As calibration, our implementation of the missing piece has about 6 lines of code.

G. Read through file_blockread()

file_blockread() will read a block from a given file off of the file system into memory. The caller passes in an inode for the file it wants to read from, and the block offset within that file to read. For instance, if the blocksize is 1024 bytes, then to read bytes 0-1023 from the file, the caller would pass in block offset 0. To read bytes 1024-2047 from the file, the caller would pass in block offset 1.

file_blockread() uses the offsets and indexes calculated by calculated_offsets() to do the actual reading. The only real complication is that ext2 supports the notion of "holes" in files: ranges of a file that logically exists containing zeroes, but which don't have any physical data blocks allocated to store the zeroes.

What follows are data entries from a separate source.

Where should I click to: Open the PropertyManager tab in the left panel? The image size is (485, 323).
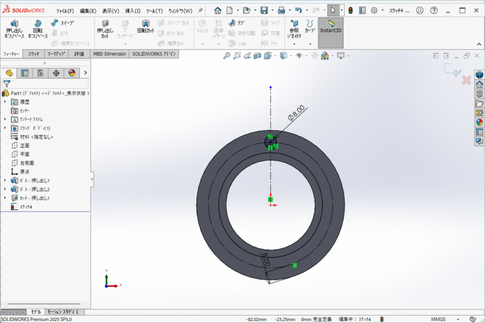(x=25, y=73)
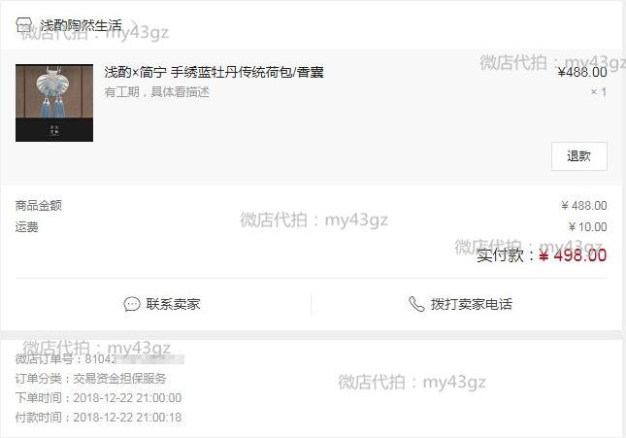This screenshot has width=626, height=438.
Task: Click the specification text 有工期，具体看描述
Action: click(x=157, y=92)
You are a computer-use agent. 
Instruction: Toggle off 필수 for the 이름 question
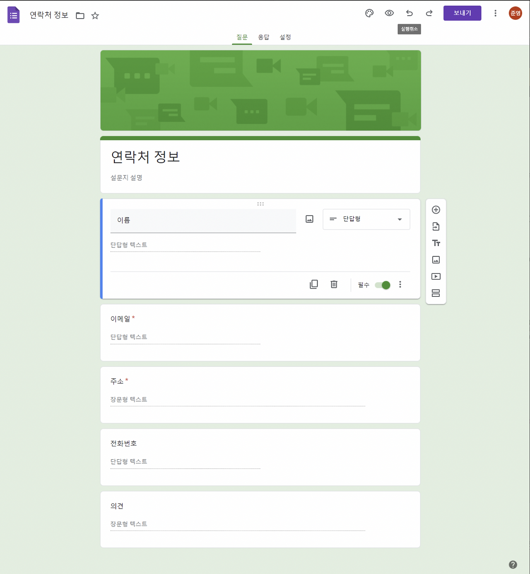[382, 285]
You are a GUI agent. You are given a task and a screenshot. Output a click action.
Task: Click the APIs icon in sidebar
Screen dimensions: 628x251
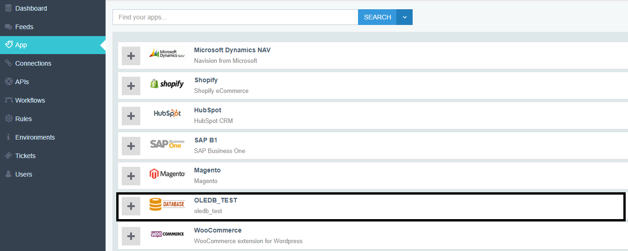point(8,82)
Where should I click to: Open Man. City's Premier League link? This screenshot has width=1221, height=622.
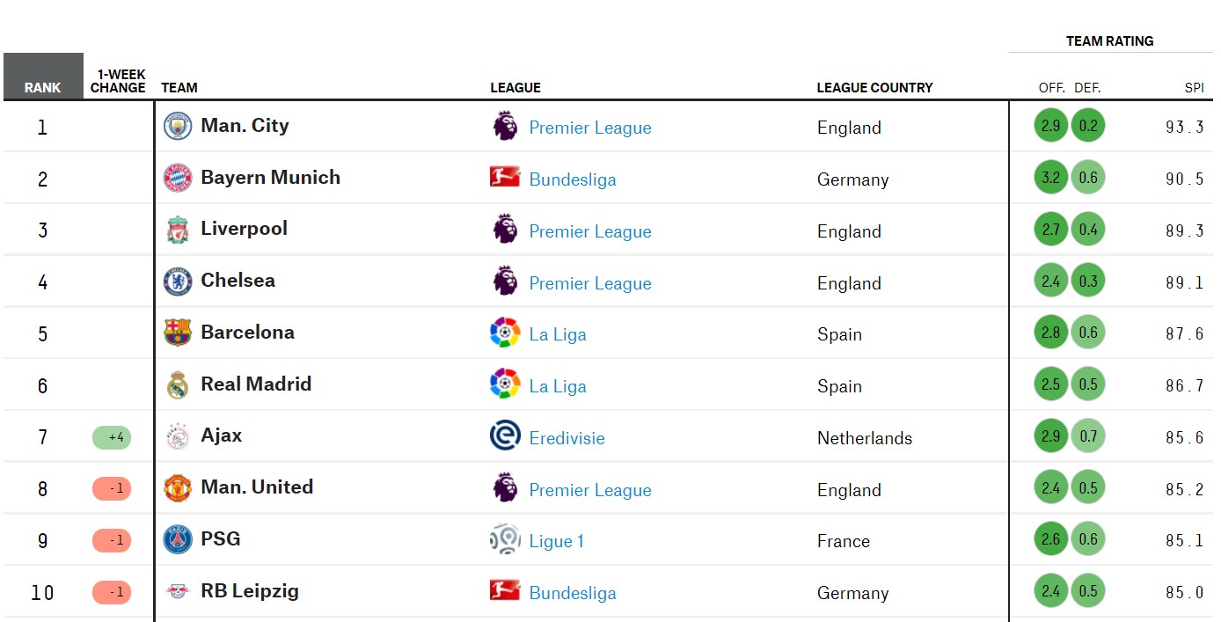tap(590, 128)
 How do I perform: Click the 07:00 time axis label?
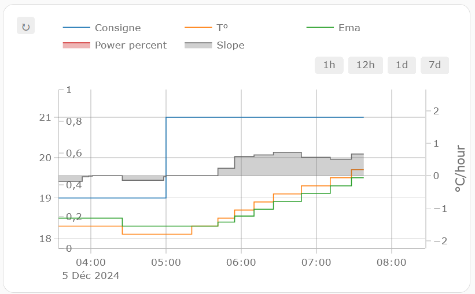316,262
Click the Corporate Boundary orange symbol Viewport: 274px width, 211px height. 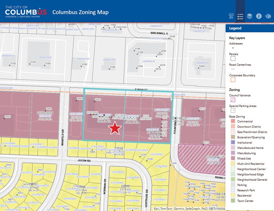tap(233, 80)

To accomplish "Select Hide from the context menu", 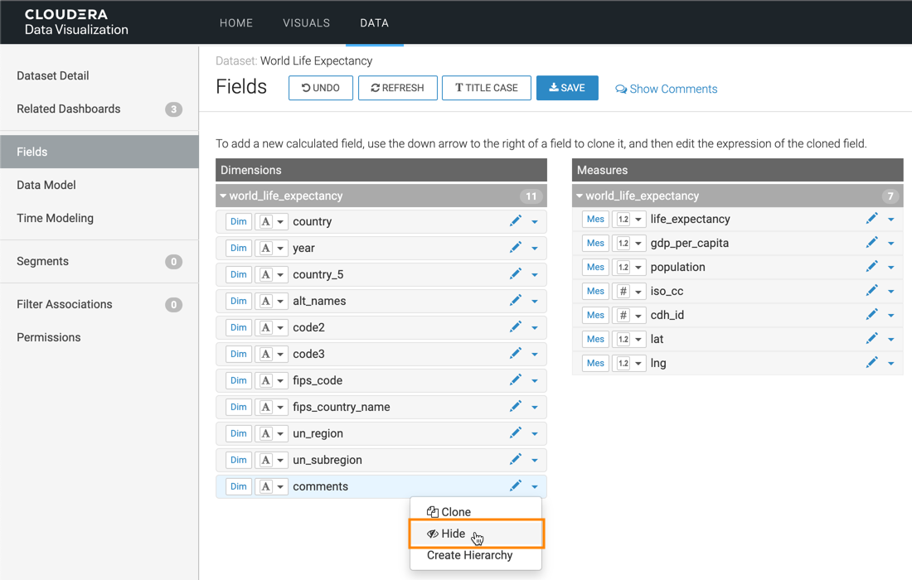I will 453,534.
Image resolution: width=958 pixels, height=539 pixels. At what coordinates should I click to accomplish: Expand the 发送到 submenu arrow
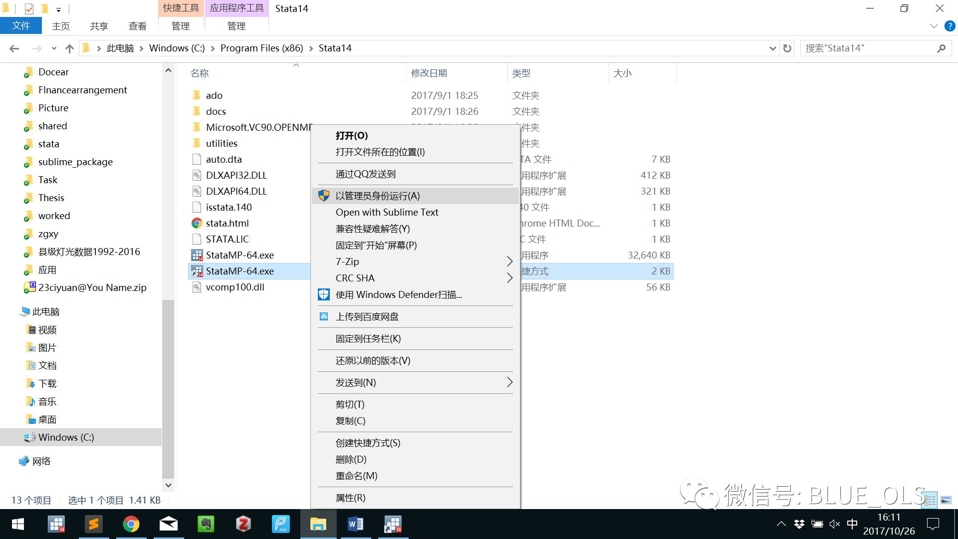tap(510, 382)
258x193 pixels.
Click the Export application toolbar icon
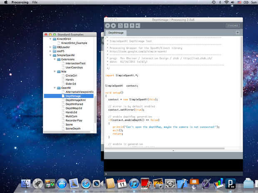(138, 25)
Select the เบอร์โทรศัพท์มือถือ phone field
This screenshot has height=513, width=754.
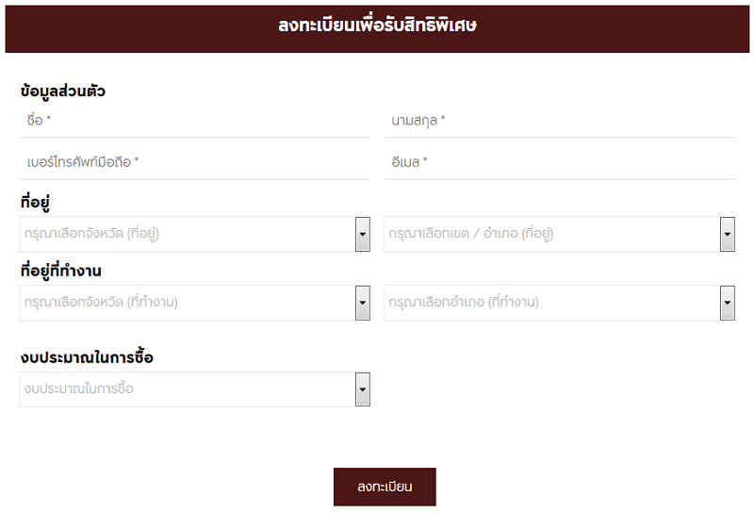pos(195,162)
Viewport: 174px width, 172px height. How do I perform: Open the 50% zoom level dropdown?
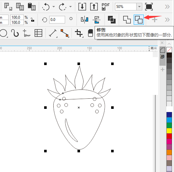[139, 7]
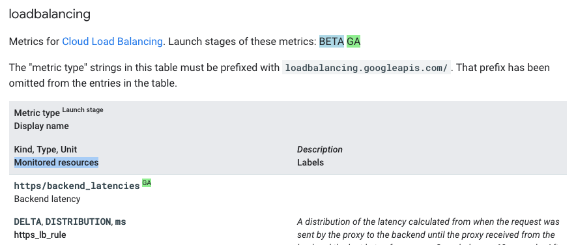The width and height of the screenshot is (576, 245).
Task: Click the Labels column header
Action: point(310,162)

Read through the implementation to get a sense of how it works, and make sure you understand the interface to this function -- i.e., how to invoke it, what the arguments mean, and what gets returned by the function on success or failure.

H. Implement file_read().

file_read() will read the full contents of a file from disk into memory. The caller passes file_read() the inode number of the file it wants to read, and file_read() will:

As before, compile and run ext2reader until you pass all of our tests for this function. As calibration, our implementation has about 22 lines of code.

I. Read through pop_dir_component().

pop_dir_component() is a utility function that receives an absolute pathname as an argument, and splits it into two pieces: the top-most component, and the remaining components. For example, it would take a path such as:

  /foo/bar/baz

and split it into the following two pieces:

  foo

and

  /bar/baz

It allocates space for the top-most component, and returns a pointer to it through the "next_component" argument. It updates the path in place to re-write it to be the remaining components (i.e., converts /foo/bar/baz into /bar/baz in place).

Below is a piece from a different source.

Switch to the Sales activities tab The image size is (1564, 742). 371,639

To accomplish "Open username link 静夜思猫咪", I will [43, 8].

You'll make use of this function in your implementation of scan_dir, so make sure you understand how it works. Reading the test code for this function (in testcode.c's check_pop_dir_component()) is a good way to confirm your understanding is correct.

J. Implement scan_dir()

Given the contents of a directory file, the length of the directory file, and a file name, this function scans through the directory file looking for a directory entry that matches the file name. If it finds one, it returns the inode number for that file name. If it doesn't, it returns 0.

You'll need to understand some details about the linked list structure of directory entries within a directory file to implement this function correctly. We've provided enough information in part A of this web page, as well as in the comments inside scan_dir() itself.

As before, compile and run ext2reader until you pass all of our tests for this function. As calibration, our implementation has about 15-20 lines of code.

You're almost done now...

K. Read through ls_dir()

ls_dir is similar to scan_dir(), except it produces a listing of all of the files contained within a directory.

L. Read through path_read()

Path read is the culmination of this project: given a string containing an absolute path name (e.g., "/foo/bar/baz"), this function will walk down the directory hierarchy using scan_dir() and pop_dir_component(), and then read the contents of the leaf of the path name into memory, returning this to the caller.

If you want a challenge, delete our implementation of path_read(), and figure out how to implement it yourself...this is strictly optional, of course!


What to turn in

Create a README.TXT file in the ext2reader/ with the names of your project team members.

Then, create .tar.gz file containing the completed ext2reader/ directory; for example, run the following command to create the .tar.gz file:

$ tar -cvzf ext2reader.tar.gz ./ext2reader/

Use the turnin program on attu.cs to turn in your ext2reader.tar.gz file, under the project name "project3light".

As a reminder, we will be mechanical about our grading for this assignment. We'll go primarily by how may test code points your code accumulates, but we will deduct points for any compiler warnings that are emitted during compilation. (If your code doesn't compile and run, you might not earn any points at all!!)